== Task input ==

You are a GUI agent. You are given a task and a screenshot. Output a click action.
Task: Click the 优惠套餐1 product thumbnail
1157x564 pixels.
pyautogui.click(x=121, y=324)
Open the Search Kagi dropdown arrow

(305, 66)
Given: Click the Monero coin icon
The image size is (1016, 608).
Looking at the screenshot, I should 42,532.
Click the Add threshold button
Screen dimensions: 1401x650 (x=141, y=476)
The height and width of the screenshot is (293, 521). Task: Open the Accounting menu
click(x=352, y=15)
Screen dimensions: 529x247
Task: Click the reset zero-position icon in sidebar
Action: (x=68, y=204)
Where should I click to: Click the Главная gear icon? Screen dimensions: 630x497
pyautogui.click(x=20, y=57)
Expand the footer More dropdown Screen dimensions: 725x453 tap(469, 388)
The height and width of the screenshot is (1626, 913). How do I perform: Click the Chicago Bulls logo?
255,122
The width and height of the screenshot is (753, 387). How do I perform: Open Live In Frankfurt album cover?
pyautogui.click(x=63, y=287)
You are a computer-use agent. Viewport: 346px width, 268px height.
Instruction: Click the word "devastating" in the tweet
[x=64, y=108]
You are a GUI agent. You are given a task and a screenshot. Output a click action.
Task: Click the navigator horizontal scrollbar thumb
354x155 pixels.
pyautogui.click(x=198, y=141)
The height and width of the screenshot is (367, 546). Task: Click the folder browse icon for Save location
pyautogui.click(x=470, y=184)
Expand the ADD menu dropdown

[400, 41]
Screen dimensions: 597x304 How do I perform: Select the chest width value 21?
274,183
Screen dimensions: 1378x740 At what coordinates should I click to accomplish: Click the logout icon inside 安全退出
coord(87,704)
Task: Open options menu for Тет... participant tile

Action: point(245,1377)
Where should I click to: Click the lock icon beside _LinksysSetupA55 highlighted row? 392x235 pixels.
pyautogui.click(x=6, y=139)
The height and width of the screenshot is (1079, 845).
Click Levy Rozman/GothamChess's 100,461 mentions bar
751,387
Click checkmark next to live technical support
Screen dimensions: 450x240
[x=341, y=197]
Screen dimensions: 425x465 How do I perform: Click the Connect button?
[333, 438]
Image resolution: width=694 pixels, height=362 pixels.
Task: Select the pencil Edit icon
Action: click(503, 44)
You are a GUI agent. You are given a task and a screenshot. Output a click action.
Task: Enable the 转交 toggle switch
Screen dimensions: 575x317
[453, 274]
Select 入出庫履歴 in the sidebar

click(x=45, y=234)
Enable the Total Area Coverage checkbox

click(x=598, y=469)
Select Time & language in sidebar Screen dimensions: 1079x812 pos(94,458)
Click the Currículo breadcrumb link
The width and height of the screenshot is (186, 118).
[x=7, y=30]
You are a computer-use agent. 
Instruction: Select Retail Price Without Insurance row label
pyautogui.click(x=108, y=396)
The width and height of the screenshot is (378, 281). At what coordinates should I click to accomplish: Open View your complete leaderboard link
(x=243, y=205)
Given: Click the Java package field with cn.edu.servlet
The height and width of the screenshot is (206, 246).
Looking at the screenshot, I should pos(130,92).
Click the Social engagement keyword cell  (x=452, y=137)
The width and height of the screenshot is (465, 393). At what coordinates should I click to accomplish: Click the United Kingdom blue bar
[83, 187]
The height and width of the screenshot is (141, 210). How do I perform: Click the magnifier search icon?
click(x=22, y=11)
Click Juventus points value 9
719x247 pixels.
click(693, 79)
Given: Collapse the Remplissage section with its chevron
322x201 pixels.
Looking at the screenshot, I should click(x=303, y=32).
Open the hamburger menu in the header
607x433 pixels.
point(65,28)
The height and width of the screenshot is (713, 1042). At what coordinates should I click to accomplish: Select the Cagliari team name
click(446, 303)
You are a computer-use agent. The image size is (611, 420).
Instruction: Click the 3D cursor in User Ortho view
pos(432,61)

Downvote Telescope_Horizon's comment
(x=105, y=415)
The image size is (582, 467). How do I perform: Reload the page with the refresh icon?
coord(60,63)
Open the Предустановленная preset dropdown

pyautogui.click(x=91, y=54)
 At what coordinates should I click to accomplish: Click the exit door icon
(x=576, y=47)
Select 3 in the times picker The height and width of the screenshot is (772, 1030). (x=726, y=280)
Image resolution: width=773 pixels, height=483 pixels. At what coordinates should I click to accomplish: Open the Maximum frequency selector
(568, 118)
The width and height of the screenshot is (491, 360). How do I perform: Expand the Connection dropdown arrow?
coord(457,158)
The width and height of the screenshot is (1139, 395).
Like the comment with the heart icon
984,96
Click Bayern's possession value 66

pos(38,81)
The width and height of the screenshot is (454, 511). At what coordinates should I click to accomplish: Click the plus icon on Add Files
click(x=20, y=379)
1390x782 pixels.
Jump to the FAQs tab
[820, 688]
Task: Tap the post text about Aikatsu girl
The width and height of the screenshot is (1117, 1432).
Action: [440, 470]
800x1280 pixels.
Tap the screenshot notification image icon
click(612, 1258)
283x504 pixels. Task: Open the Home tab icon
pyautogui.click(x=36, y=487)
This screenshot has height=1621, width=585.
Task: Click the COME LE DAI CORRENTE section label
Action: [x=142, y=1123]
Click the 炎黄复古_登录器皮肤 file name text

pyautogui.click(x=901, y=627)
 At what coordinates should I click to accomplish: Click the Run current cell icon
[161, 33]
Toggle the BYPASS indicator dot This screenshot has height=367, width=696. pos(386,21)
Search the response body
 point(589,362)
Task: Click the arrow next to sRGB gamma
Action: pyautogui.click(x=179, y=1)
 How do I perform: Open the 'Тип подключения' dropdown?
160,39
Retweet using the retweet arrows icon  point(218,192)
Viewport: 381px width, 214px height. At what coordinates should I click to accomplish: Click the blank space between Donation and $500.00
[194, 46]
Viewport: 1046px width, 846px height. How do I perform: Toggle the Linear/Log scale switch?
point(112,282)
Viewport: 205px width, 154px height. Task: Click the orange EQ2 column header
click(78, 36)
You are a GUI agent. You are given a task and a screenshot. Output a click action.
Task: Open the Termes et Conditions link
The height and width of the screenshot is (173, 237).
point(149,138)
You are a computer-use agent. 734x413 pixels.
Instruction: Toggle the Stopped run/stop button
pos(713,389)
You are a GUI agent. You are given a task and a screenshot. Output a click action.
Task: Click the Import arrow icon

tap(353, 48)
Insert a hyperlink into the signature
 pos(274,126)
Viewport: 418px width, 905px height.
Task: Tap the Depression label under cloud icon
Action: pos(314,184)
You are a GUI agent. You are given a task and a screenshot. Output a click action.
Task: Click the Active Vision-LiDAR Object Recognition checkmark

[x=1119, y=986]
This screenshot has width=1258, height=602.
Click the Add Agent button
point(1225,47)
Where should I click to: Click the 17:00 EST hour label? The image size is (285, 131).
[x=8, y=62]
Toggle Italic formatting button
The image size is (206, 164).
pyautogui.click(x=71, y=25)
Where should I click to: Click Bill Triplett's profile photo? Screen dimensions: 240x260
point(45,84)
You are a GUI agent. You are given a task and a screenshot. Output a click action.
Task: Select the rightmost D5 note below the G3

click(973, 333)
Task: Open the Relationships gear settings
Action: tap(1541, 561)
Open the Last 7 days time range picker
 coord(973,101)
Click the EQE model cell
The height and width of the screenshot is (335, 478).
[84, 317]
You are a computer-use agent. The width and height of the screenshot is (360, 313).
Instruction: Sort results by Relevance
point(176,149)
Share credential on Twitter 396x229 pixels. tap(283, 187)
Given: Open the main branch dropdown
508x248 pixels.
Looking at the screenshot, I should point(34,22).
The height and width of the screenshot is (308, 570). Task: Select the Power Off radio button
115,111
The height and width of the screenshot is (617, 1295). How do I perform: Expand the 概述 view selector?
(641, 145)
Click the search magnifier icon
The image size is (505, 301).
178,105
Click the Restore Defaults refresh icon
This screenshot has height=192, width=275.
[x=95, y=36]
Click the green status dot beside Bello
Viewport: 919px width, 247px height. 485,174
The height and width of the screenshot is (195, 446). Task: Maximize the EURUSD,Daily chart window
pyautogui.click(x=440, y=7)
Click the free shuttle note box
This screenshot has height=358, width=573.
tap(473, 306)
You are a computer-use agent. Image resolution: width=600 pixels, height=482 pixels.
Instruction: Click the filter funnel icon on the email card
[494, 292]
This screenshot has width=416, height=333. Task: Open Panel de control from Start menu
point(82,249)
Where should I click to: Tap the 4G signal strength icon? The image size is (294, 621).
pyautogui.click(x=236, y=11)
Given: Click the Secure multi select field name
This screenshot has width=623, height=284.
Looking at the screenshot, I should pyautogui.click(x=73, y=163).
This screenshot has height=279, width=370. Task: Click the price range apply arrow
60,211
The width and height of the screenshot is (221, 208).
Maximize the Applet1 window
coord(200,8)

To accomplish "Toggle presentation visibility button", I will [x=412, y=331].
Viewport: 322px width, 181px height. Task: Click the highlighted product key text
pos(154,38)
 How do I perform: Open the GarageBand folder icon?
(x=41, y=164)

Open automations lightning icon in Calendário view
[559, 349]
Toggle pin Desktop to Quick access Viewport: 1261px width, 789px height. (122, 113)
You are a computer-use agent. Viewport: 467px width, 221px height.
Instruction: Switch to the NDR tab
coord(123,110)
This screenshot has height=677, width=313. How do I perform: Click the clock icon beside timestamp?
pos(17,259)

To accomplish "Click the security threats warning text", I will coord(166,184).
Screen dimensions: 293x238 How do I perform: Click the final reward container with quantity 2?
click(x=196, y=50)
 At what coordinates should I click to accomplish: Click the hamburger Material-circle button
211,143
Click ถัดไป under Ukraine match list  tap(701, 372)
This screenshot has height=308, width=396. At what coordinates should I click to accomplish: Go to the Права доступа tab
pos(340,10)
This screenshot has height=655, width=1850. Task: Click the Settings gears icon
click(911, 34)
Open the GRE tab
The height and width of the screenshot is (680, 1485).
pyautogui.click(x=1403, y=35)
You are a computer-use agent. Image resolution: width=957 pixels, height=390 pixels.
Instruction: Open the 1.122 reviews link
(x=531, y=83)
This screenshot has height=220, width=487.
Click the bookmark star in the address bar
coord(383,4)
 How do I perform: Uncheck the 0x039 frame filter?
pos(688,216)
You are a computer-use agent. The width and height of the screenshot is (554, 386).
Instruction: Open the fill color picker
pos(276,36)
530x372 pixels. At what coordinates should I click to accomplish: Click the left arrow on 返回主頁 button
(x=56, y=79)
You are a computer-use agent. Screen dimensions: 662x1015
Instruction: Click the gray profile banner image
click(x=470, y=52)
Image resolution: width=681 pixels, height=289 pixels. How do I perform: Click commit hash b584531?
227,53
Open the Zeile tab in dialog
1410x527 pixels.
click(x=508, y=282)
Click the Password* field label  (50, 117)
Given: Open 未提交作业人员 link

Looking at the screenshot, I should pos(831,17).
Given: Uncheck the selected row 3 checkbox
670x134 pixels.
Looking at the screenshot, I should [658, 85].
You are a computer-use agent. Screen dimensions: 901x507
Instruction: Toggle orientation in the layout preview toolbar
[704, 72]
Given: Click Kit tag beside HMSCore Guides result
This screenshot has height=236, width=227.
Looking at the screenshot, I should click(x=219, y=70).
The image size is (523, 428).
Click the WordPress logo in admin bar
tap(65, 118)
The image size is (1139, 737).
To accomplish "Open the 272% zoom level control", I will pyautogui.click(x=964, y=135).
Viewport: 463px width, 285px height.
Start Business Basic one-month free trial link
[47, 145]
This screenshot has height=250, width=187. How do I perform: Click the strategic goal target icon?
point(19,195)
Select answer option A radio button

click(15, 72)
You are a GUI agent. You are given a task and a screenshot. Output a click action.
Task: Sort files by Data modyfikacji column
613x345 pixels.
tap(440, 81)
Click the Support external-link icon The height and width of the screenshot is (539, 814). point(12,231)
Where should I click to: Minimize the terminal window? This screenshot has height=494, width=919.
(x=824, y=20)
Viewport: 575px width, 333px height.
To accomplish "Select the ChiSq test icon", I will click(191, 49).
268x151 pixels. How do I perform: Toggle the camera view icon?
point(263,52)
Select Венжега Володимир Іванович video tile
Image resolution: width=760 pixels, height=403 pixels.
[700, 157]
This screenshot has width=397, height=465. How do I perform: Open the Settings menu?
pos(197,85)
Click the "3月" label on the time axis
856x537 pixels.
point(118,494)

===

*Exercise directions*
Above are the records; from them, give again exactly the lines from the one containing "Click the WordPress logo in admin bar" to the one containing "Task: Sort files by Data modyfikacji column", both lines included, and nothing more.

*Exercise solution*
Click the WordPress logo in admin bar
tap(65, 118)
The image size is (1139, 737).
To accomplish "Open the 272% zoom level control", I will pyautogui.click(x=964, y=135).
Viewport: 463px width, 285px height.
Start Business Basic one-month free trial link
[47, 145]
This screenshot has height=250, width=187. How do I perform: Click the strategic goal target icon?
point(19,195)
Select answer option A radio button

click(15, 72)
You are a GUI agent. You are given a task and a screenshot. Output a click action.
Task: Sort files by Data modyfikacji column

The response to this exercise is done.